Virtual clinical development specialist, Phesi, is calling for clinical trials to be designed using industry modal values (data values that appear most often in historical trials data) to reduce protocol amendments.
Phesi analysed 330,000 clinical trials from the past 15 years and found the majority require substantial protocol amendments and face enrolment challenges. This current approach, and what Phesi refers to as “primitive”, lengthens the trial process and causes significant additional costs, it says. The data reveal one third of all trials can benefit from minor edits, a third require significant improvement, and a third struggle from inception and are often on the brink of failure; most of the final third of trials do fail. According to Phesi, the analysis shows that clinical trial design should start from data-driven industry modal values to improve successful outcomes.
“Our understanding of medicines has progressed enormously in recent decades, but the way we design and implement clinical trials remains primitive. Often, flaws in trials are not obvious at the planning stage and are disguised as operational challenges that require amendments to fix. However, these amendments could be limited or avoided entirely if sponsors made use of available data and followed modal values,” said Dr Gen Li, President and Founder of Phesi. “While many corrections to the original protocol design do not appear complicated and are associated with inclusion and exclusion criteria, such as age, gender, disease stages and severity, they greatly increase the cost of trials and delay critical therapies getting to patients.”
To illustrate the need to review industry modal values when designing a trial, Phesi analysed a multiple sclerosis (MS) trial (NCT00355134), which originally only included female patients. This was likely because MS is more prominent in women. However, when analysing 29,070 patients from 91 MS clinical trial arms from Phesi’s synthetic patient profile database, there were 66.65% women and 33.35% men, a 2:1 ratio. When the trial faced operational issues, the sponsor added 25% more investigator sites to speed up enrolment. This was further amended to include both male and female patients, but the enrolment cycle time was still significantly longer. The resultant patient population deviated from the general patient population of the 3:1 ratio (844 women among 1,083 randomised patients (78%)), which could also jeopardise any medical conclusions from the trial.

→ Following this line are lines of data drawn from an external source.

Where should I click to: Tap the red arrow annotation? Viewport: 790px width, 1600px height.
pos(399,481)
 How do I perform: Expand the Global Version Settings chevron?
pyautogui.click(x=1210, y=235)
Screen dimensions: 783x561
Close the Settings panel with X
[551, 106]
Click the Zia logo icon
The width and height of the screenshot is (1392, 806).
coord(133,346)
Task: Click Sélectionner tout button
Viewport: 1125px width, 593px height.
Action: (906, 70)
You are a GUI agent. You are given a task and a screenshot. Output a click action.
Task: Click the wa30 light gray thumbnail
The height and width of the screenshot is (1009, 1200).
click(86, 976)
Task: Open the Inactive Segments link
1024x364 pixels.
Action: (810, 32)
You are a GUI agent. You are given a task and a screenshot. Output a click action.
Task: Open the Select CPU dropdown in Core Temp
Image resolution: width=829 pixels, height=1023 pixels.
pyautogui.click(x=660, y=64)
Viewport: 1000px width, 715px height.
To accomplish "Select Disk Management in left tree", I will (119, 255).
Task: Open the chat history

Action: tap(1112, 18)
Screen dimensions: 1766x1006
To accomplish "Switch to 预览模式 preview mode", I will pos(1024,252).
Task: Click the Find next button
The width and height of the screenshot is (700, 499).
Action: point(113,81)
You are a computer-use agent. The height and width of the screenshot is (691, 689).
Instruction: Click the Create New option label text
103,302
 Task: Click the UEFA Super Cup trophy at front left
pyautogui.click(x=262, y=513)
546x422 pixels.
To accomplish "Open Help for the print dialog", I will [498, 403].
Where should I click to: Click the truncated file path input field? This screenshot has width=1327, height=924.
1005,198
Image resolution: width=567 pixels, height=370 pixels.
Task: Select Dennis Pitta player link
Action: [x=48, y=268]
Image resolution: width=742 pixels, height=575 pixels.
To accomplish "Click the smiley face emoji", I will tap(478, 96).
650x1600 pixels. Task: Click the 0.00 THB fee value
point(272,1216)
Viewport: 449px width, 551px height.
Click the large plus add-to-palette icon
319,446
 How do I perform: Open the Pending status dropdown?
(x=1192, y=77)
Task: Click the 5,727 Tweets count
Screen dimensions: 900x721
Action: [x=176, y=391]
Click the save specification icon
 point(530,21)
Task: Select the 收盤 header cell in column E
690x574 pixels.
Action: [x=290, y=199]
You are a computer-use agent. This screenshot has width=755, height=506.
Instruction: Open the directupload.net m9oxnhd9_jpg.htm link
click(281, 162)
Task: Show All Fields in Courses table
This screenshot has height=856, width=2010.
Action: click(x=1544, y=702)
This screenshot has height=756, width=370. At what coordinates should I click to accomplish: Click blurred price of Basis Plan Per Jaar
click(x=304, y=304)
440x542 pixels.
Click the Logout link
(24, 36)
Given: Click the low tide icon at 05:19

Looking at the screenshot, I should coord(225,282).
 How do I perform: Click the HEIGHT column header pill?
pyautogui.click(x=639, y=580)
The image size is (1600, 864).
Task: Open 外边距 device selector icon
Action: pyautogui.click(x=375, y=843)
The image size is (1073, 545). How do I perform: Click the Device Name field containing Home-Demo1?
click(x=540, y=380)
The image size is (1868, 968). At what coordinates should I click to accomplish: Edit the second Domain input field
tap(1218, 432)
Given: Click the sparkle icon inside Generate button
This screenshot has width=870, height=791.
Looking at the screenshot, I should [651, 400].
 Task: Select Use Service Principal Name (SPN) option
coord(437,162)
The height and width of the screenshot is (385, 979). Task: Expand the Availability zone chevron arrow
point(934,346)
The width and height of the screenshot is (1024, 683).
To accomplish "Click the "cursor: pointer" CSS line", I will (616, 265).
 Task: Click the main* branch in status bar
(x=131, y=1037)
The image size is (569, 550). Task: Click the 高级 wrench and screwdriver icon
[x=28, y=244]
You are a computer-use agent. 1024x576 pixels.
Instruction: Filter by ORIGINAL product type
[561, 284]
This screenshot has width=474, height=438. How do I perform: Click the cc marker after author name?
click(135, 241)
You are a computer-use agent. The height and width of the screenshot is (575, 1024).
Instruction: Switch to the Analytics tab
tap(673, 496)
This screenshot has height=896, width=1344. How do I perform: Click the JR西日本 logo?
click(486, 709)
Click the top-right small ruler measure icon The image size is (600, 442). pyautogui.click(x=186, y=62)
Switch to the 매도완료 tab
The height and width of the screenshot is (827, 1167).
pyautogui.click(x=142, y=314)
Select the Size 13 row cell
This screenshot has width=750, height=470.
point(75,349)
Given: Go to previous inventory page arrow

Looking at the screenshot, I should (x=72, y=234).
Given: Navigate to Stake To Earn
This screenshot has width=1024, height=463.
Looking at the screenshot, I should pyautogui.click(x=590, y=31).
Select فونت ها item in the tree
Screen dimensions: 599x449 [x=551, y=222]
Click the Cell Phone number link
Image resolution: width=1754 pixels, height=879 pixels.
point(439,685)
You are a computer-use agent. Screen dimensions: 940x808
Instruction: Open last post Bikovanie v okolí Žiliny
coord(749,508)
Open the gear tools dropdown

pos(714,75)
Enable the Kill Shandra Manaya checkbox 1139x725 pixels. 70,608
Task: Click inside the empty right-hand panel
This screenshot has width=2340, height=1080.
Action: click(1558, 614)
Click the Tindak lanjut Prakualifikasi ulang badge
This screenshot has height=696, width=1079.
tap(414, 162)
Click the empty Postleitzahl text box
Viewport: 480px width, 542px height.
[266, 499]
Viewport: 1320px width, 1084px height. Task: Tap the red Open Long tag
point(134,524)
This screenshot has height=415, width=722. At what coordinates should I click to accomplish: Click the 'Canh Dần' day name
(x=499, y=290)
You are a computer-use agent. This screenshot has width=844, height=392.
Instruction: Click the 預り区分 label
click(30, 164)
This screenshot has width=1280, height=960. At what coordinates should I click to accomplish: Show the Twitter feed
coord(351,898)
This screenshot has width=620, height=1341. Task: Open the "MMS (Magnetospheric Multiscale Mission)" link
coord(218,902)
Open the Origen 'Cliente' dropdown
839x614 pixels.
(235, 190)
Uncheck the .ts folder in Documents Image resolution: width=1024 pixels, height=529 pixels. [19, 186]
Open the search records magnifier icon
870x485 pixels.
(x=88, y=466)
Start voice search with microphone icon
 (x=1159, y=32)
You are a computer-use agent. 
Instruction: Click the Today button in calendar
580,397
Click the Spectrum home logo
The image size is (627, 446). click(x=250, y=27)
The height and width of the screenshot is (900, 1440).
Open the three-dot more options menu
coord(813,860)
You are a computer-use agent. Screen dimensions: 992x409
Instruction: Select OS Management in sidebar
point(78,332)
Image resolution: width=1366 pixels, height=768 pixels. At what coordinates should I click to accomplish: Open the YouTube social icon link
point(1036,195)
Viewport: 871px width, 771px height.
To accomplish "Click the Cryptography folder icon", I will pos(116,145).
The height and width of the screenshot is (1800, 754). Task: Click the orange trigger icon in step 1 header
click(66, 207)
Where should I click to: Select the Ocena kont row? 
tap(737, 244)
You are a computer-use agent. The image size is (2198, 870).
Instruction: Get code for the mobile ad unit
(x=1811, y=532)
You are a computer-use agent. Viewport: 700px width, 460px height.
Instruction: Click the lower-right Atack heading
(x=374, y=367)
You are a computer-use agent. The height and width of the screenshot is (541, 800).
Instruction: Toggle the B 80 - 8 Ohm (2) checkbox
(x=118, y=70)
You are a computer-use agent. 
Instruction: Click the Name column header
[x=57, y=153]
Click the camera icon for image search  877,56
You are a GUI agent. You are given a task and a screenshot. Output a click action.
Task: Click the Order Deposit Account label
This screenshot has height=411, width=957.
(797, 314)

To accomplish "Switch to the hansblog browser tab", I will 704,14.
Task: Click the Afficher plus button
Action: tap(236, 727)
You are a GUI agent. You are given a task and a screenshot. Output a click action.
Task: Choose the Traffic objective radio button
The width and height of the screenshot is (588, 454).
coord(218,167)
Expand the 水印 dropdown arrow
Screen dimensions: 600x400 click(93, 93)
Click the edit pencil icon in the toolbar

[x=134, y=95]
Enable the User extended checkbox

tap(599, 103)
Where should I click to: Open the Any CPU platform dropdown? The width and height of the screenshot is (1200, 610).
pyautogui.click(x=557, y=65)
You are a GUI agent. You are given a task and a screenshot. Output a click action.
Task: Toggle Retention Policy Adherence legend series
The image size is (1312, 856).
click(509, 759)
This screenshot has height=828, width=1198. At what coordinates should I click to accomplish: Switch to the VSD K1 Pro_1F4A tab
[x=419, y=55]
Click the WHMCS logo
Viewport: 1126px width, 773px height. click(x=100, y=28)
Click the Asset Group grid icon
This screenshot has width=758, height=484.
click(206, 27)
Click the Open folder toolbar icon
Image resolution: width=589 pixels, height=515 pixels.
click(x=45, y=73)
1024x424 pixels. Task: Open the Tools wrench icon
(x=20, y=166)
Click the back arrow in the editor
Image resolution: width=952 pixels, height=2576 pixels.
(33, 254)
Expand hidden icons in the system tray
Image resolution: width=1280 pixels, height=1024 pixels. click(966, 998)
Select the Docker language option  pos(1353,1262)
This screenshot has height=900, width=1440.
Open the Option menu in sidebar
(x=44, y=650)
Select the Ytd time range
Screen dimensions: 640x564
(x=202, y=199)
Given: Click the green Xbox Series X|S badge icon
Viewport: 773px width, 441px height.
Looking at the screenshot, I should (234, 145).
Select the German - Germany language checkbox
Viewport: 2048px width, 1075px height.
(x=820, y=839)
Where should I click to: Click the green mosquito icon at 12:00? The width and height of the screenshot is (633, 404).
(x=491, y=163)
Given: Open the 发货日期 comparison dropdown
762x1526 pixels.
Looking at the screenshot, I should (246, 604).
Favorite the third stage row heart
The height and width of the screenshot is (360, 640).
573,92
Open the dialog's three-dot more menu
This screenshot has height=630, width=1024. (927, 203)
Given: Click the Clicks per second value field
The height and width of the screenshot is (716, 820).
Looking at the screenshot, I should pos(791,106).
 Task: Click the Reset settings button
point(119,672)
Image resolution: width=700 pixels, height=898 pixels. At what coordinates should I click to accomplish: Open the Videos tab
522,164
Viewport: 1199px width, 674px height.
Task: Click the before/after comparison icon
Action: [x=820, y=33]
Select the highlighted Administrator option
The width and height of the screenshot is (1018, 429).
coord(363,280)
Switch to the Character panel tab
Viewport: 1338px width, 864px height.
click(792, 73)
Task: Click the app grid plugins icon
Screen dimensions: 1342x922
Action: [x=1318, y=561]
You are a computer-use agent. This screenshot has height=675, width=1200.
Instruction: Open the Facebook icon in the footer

Phesi adds that rigorously designed and implemented clinical trials are at the core of delivering innovative medicines to patients, and have been especially important when developing Covid-19 vaccines and treatments. Modal value-based design in clinical trials requires comprehensive analysis of a large pool of former similar trial data to understand the most commonly used protocol elements including age, gender, treatment duration and other comparators. Phesi believes it is now critical that sponsors adopt an integrated clinical data science approach to planning clinical trials to enables study teams to understand modal industry values and mitigate risks at the design stage.
Dr Li continued: “This predictive analytical approach has immense benefits but requires a significant data pool to increase confidence. It also requires an applied combination of artificial intelligence, machine learning, natural language processing, and integrated algorithms, to extract meaning from data sets.”